What the exercise asks:
Go through the lines below and copy any that hold the string "Open".

Material for this task:
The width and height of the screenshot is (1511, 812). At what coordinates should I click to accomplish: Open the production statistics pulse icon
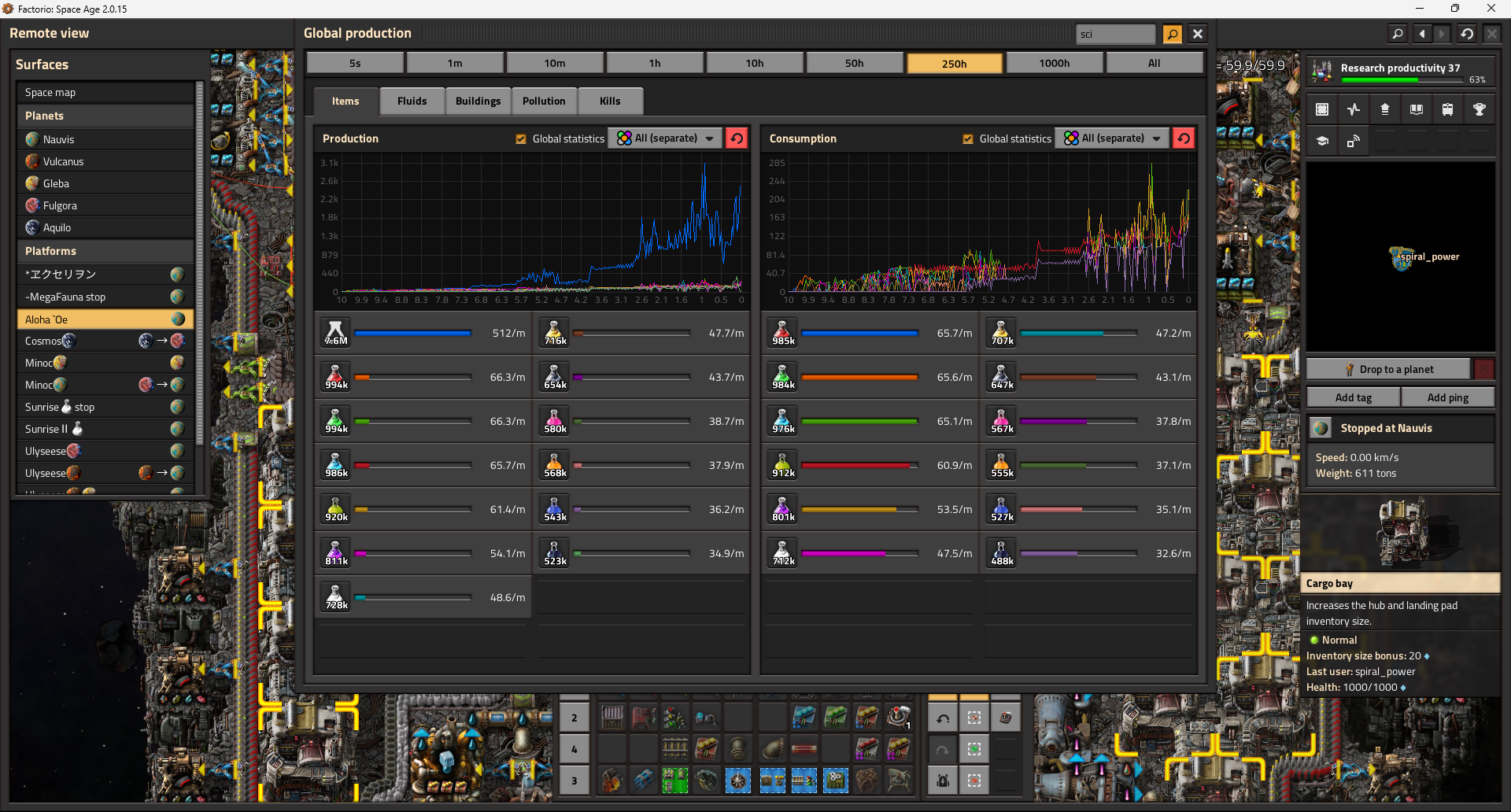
--
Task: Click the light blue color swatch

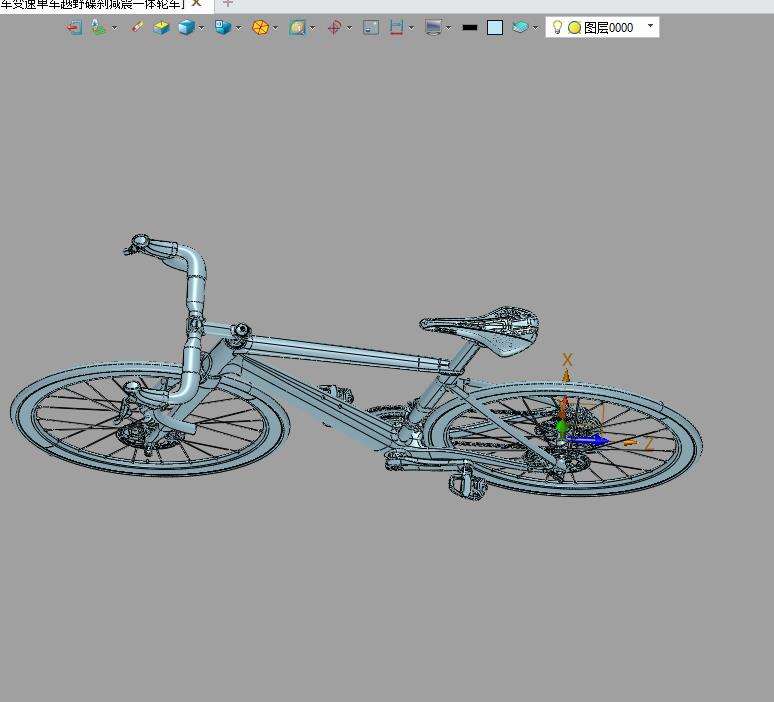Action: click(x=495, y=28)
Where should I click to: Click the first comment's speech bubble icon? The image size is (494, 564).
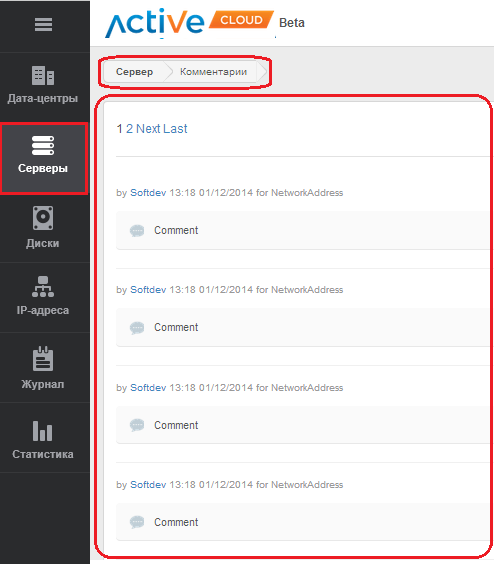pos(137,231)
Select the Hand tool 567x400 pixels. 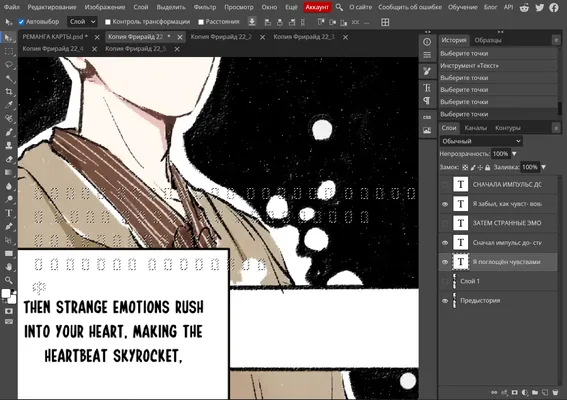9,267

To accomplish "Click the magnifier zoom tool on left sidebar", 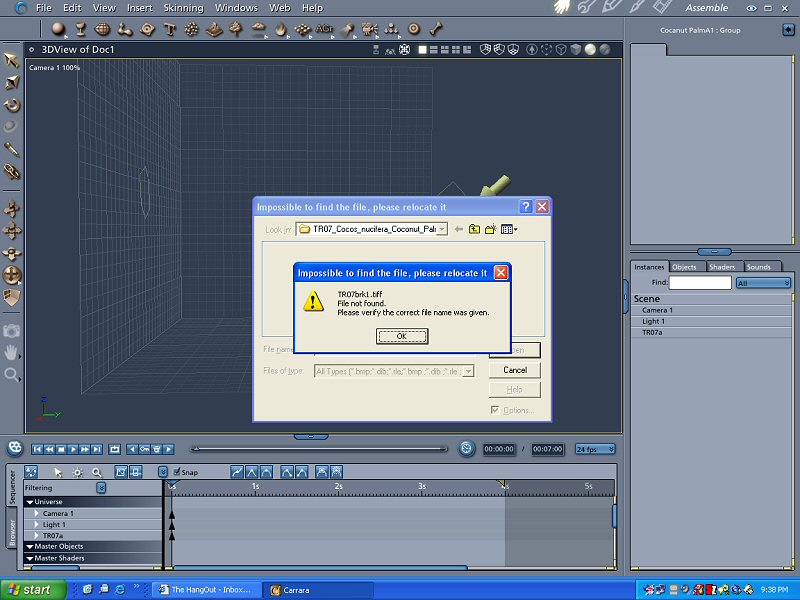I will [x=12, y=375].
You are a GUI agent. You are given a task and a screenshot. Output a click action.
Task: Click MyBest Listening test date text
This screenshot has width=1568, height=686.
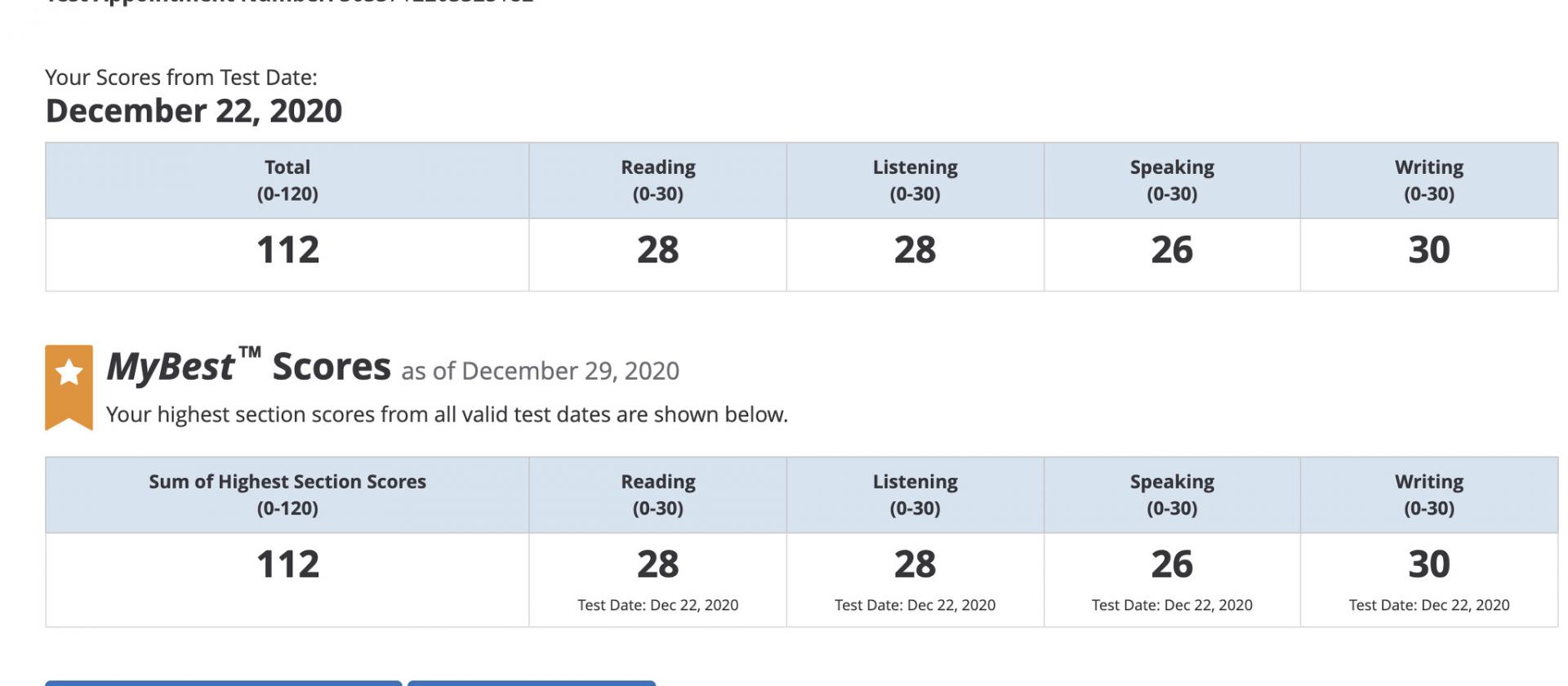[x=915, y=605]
...
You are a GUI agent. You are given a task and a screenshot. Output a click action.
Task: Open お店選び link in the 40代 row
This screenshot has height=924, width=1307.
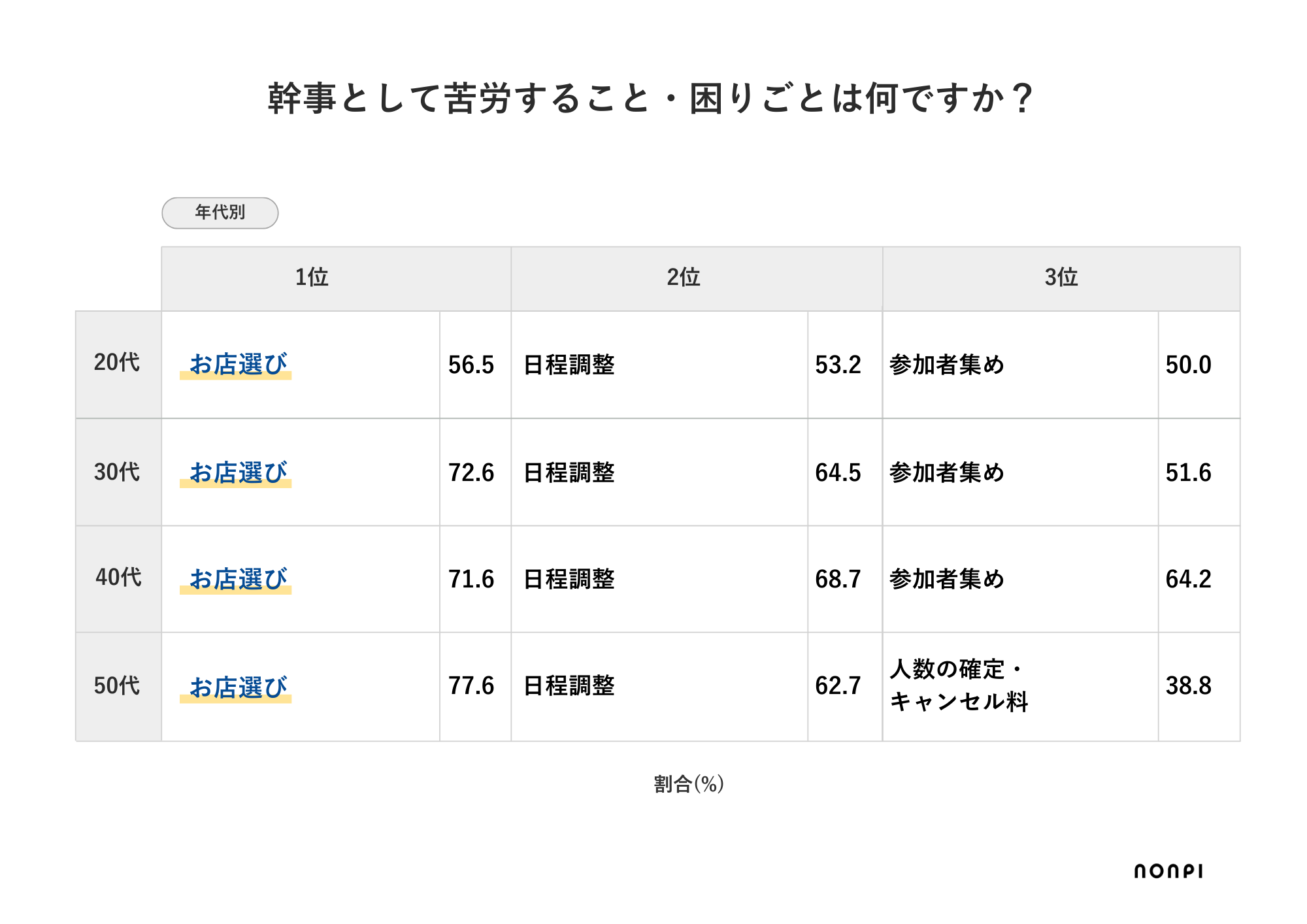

Your solution:
The width and height of the screenshot is (1511, 812). At what coordinates should I click to accomplish: Open the production statistics pulse icon
Task: Open お店選び link in the 40代 row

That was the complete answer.